**Work item:** Using the string "badge" as the key, pull each matching line out of the records below.

**Dataset excerpts:**
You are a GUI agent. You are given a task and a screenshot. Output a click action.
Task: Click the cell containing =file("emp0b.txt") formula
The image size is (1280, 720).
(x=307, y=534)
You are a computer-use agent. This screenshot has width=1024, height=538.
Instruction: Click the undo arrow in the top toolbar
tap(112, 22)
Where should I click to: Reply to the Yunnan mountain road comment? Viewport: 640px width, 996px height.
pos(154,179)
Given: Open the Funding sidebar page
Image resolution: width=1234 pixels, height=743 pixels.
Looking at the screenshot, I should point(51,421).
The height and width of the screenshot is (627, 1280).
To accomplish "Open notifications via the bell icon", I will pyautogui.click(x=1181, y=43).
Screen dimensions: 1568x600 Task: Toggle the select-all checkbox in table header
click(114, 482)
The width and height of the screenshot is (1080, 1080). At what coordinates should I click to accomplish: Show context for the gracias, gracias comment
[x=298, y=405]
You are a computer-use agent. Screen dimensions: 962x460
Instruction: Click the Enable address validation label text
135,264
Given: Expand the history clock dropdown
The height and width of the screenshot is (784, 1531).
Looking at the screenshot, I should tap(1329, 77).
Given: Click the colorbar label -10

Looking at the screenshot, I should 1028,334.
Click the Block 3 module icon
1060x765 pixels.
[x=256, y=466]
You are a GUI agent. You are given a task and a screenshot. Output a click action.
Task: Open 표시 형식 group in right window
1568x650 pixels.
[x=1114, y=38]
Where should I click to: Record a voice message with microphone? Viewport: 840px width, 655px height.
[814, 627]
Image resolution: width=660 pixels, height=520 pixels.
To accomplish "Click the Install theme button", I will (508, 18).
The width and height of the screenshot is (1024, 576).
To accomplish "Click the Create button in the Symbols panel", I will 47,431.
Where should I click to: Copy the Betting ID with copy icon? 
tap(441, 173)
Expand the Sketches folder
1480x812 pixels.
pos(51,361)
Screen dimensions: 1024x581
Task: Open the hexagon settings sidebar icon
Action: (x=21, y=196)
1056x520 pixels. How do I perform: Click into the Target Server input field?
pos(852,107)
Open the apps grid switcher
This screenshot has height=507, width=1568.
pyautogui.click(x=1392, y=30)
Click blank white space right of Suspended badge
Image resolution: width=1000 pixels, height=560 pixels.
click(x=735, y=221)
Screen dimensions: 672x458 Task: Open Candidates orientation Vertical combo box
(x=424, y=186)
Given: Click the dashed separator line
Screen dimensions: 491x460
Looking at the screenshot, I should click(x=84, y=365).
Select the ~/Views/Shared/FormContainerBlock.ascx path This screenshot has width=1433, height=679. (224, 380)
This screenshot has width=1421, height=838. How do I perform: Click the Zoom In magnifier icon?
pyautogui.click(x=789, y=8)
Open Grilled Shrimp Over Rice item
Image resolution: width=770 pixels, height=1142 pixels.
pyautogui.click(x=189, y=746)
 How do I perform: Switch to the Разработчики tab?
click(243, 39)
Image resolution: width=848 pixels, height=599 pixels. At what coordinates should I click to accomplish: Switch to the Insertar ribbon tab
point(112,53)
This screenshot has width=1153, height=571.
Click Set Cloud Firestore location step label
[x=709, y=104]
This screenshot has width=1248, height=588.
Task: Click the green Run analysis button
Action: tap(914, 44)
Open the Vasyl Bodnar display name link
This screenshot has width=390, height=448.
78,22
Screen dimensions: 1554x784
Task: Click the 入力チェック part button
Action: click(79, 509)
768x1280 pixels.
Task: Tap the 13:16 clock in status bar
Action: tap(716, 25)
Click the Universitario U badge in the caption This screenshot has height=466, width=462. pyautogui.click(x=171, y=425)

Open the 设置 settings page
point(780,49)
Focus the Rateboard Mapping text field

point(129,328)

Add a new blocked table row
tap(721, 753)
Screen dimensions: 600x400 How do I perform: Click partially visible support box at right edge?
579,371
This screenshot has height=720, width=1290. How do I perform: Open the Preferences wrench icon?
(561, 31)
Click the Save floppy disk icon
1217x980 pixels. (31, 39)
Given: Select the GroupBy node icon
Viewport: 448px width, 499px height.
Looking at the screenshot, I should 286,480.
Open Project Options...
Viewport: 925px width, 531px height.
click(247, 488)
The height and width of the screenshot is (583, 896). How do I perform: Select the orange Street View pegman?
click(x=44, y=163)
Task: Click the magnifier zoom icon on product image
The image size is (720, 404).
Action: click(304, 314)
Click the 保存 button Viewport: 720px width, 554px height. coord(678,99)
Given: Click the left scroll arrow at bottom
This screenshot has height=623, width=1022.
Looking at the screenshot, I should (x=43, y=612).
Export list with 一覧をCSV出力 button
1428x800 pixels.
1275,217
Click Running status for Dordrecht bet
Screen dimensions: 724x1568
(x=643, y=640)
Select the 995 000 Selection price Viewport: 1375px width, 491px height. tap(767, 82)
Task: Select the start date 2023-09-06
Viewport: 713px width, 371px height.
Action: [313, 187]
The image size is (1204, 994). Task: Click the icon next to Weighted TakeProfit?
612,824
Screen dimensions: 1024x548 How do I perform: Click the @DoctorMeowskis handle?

**Expected answer:**
Click blank white space right of Suspended badge
Click the Universitario U badge in the caption This screenshot has height=466, width=462. pyautogui.click(x=171, y=425)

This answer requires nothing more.